Like Bali, Banda Aceh has a distinct personality that you can grasp far quicker than you can Jakarta’s. The similarities end there, however. A professor from the Islamic University, where we visited Thursday, said it best: “here in Aceh we are always in conflict.” Before the 2004 tsunami, the region was torn by the GAM rebels (which we have been cautioned to refer to as “combatants”), and now as the last NGOs pull out of the region, the new implementation of sharia law has begun a national debate about religion and human rights.
Sightseeing of the city is sightseeing of these conflicts. When we arrived last Wednesday, we women donned hijabs and long sleeves for our first entrance into an official “Muslim Dress Area” and later visited two ships that the tsunami waters had carried onto land. Beside the second, a massive tanker was a small photo memorial to those killed in the disaster. It was a whitewashed wall with maps and diagrams that flanked a central niche in which around a hundred more-unsettling photos were compiled. These photos had been taken in the days immediately after the water receded. They contained bodies and body bags. They were unedited for graphic content.

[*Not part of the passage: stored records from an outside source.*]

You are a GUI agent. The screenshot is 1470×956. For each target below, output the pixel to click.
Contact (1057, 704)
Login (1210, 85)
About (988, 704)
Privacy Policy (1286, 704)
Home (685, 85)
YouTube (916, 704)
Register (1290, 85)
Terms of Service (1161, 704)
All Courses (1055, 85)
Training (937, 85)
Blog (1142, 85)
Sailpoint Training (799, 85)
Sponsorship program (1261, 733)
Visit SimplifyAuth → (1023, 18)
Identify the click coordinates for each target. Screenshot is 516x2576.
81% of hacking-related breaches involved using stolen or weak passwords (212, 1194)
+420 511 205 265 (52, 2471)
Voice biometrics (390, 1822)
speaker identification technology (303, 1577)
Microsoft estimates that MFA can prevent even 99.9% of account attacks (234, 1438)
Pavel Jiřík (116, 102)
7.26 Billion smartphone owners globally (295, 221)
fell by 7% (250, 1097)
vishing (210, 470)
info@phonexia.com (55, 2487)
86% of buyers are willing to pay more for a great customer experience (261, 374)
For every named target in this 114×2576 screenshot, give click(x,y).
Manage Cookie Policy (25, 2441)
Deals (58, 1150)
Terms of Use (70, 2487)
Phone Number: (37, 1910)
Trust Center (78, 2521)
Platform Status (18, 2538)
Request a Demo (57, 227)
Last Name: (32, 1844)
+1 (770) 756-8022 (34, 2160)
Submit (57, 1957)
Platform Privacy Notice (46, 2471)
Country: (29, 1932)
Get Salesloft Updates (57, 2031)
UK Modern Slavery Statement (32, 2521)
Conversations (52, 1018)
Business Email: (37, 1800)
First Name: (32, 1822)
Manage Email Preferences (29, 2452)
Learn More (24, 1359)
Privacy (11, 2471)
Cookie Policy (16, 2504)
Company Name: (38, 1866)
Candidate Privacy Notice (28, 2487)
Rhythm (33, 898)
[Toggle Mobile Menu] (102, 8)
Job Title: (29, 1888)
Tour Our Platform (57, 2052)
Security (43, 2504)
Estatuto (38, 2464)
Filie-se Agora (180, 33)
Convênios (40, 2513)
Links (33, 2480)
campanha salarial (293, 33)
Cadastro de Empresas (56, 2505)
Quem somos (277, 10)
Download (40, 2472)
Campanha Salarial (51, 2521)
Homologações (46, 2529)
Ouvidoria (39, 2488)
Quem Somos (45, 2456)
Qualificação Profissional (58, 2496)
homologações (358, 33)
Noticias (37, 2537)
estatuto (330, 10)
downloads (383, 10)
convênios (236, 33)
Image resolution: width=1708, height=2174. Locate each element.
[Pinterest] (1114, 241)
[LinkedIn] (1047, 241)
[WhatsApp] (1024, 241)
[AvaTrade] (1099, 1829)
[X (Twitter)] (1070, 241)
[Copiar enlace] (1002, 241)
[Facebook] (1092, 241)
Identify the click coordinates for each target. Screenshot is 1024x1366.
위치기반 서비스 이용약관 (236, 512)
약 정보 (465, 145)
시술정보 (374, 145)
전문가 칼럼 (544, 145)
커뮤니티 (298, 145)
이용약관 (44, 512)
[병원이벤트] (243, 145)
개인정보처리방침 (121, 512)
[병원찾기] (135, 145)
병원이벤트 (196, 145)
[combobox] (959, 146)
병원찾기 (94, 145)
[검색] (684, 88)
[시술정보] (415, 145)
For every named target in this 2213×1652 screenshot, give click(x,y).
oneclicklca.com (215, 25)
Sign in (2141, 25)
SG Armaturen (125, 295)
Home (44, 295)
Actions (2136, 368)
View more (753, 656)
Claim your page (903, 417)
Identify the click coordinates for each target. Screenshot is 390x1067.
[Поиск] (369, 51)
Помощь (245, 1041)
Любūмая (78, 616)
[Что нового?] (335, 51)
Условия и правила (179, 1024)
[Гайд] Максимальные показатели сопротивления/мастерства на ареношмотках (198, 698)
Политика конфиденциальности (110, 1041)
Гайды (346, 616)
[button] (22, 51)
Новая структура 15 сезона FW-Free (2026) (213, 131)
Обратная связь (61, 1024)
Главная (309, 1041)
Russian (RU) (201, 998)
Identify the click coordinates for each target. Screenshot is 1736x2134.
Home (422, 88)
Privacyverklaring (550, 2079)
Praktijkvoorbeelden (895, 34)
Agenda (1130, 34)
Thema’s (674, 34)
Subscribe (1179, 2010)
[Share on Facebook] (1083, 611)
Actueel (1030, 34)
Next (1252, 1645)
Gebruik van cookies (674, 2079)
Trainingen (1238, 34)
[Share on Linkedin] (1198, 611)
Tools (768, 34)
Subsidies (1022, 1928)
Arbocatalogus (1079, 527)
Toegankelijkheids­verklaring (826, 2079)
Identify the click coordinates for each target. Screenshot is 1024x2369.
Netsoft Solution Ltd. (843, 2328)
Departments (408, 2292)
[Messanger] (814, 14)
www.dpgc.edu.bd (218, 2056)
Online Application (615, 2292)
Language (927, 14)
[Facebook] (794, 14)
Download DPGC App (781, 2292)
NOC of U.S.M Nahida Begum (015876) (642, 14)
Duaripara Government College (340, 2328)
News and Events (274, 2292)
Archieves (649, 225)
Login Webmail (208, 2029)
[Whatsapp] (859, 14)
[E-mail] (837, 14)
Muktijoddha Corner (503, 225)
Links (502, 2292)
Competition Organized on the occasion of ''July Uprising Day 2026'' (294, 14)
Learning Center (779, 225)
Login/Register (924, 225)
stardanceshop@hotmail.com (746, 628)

After sitting and saying nothing as a group for the first real time on this trip, we got into a discussion about the purpose and ethics of photography in situations like these. There was disgust that someone even took a photograph when that many seconds of some kind of helping was the alternative. There was appreciation that someone took a photo in that situation because of that much more it might encourage aid organizations. But did they even see these photos? We had not seen them before. Who saw them at the time, and what were the motivations of photographers?
The photographs were neither captioned nor given acknowledgements, so we did not know if they were taken by the Acehnese or by visiting aid workers or the media.
Is it acceptable to enter a post-disaster situation only to photograph? Social critic Susan Sontag says that “all images that display the violation of an attractive body are, to a certain degree, pornographic.” This comment is from Regarding the Pain of Others, which deals largely with war photography; it is important to note the differences between that, post-disaster photography, and the general aestheticizing of poverty that sometimes occurs when the wealthier enter a less wealthy area (see: slum tourism). Still, photographs of carnage after a storm carry the same weight as those on a battlefield in a sense that the photographer is choosing to make an event of this tragedy as opposed to everyday tragedy.
Then comes the question of whether to publish the photographs, and if so, where. Should coverage of the tsunami on the front page of the New York Times begin with one of these photos? Should they be available by a simple keyword search on the Internet? I think it’s important for them to be available to the part of the public who wants to seek them out, and perhaps that means going to this ship site or the nearby tsunami museum in Banda Aceh itself. As helpful as Internet archiving would be, I think the images should be somehow protected for disturbing content.
I hope that the photos were snapped by a frantic worker at the end of the day, a last decision before he or she went home. Of course there are many reasons for taking a photograph, but we need to be careful when the beautiful and the horrible or the horrible and the purposeful overlap.